TASK:
Below are some records. Print exactly the lines between the one holding "Max (174, 138)" and the one holding "Min (151, 138)", inclusive, and nothing else.

MATERIAL FOR THIS TASK:
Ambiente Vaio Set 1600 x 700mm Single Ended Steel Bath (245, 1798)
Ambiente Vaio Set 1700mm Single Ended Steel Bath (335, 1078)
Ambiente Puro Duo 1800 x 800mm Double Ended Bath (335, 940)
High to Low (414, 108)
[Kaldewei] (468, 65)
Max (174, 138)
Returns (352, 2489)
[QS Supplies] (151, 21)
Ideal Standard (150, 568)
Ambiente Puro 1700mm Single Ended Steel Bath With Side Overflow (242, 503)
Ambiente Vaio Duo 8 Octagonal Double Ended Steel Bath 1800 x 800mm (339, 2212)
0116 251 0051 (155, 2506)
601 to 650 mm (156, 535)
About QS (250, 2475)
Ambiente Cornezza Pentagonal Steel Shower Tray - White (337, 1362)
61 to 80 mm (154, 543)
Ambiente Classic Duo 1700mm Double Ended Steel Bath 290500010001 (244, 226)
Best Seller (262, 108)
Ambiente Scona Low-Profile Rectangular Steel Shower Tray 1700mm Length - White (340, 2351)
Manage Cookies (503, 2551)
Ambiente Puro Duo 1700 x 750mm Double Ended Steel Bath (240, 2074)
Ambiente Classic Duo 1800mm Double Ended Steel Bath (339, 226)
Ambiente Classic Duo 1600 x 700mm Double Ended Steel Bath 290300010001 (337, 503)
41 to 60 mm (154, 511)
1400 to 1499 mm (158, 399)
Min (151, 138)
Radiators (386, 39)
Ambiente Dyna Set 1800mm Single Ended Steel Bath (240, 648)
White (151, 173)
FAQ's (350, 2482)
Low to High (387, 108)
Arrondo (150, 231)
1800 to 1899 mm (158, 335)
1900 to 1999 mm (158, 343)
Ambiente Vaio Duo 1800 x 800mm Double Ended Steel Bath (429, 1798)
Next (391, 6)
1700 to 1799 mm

ANSWER SECTION:
Max (174, 138)
Returns (352, 2489)
[QS Supplies] (151, 21)
Ideal Standard (150, 568)
Ambiente Puro 1700mm Single Ended Steel Bath With Side Overflow (242, 503)
Ambiente Vaio Duo 8 Octagonal Double Ended Steel Bath 1800 x 800mm (339, 2212)
0116 251 0051 (155, 2506)
601 to 650 mm (156, 535)
About QS (250, 2475)
Ambiente Cornezza Pentagonal Steel Shower Tray - White (337, 1362)
61 to 80 mm (154, 543)
Ambiente Classic Duo 1700mm Double Ended Steel Bath 290500010001 (244, 226)
Best Seller (262, 108)
Ambiente Scona Low-Profile Rectangular Steel Shower Tray 1700mm Length - White (340, 2351)
Manage Cookies (503, 2551)
Ambiente Puro Duo 1700 x 750mm Double Ended Steel Bath (240, 2074)
Ambiente Classic Duo 1800mm Double Ended Steel Bath (339, 226)
Ambiente Classic Duo 1600 x 700mm Double Ended Steel Bath 290300010001 (337, 503)
41 to 60 mm (154, 511)
1400 to 1499 mm (158, 399)
Min (151, 138)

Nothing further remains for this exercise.